• **Problem statement**: Set down each entry exactly as given; pictures should not appear in the copy.

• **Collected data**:
*****
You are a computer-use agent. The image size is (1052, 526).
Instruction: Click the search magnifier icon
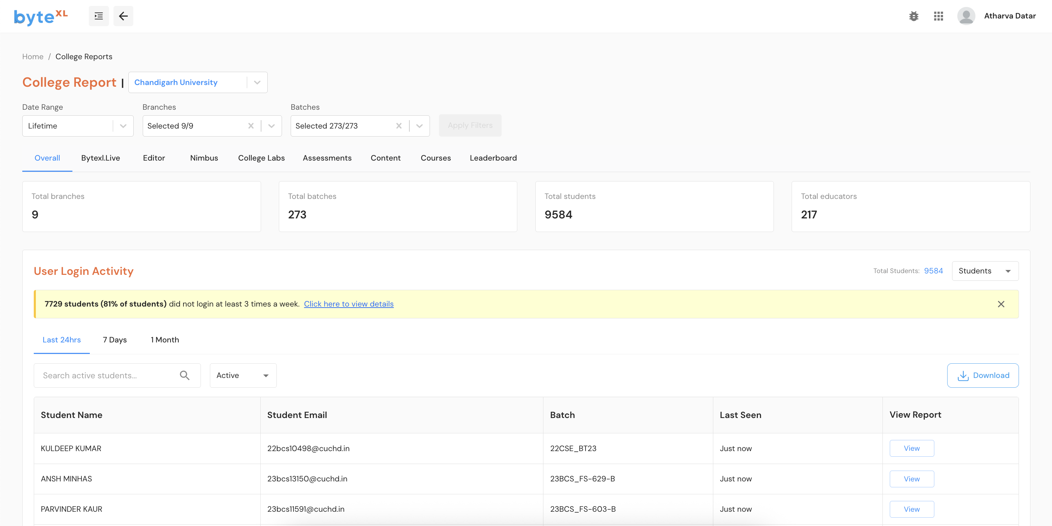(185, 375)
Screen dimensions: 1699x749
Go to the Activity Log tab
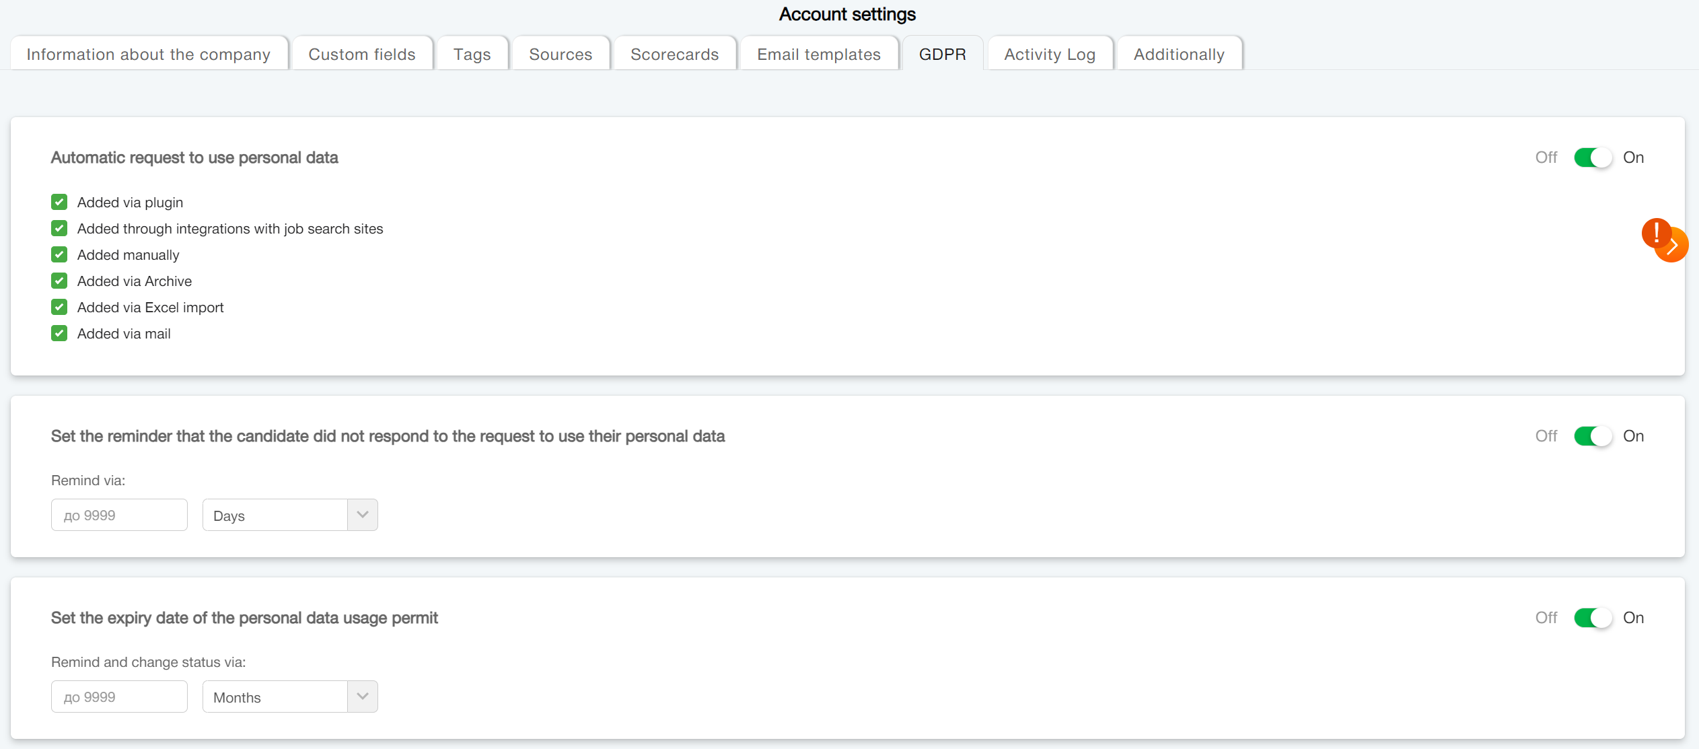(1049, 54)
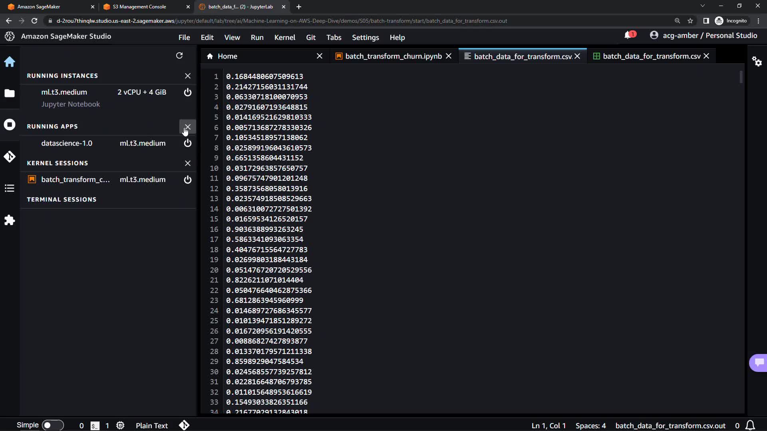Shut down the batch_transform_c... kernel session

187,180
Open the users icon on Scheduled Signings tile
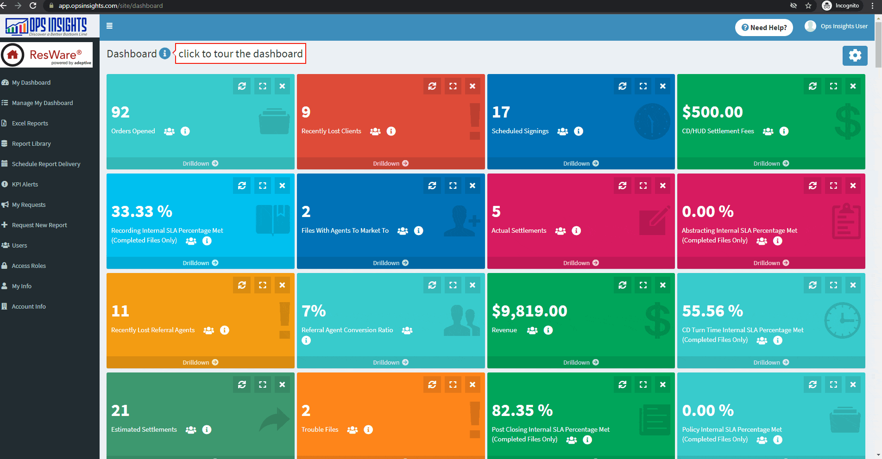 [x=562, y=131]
*****
• **Solution**:
You are a computer-use agent. The image size is (1052, 526).
Instruction: Click the search magnifier icon
(185, 375)
Screen dimensions: 1699x749
Go to the Activity Log tab
(1049, 54)
Shut down the batch_transform_c... kernel session

187,180
Open the users icon on Scheduled Signings tile
 [x=562, y=131]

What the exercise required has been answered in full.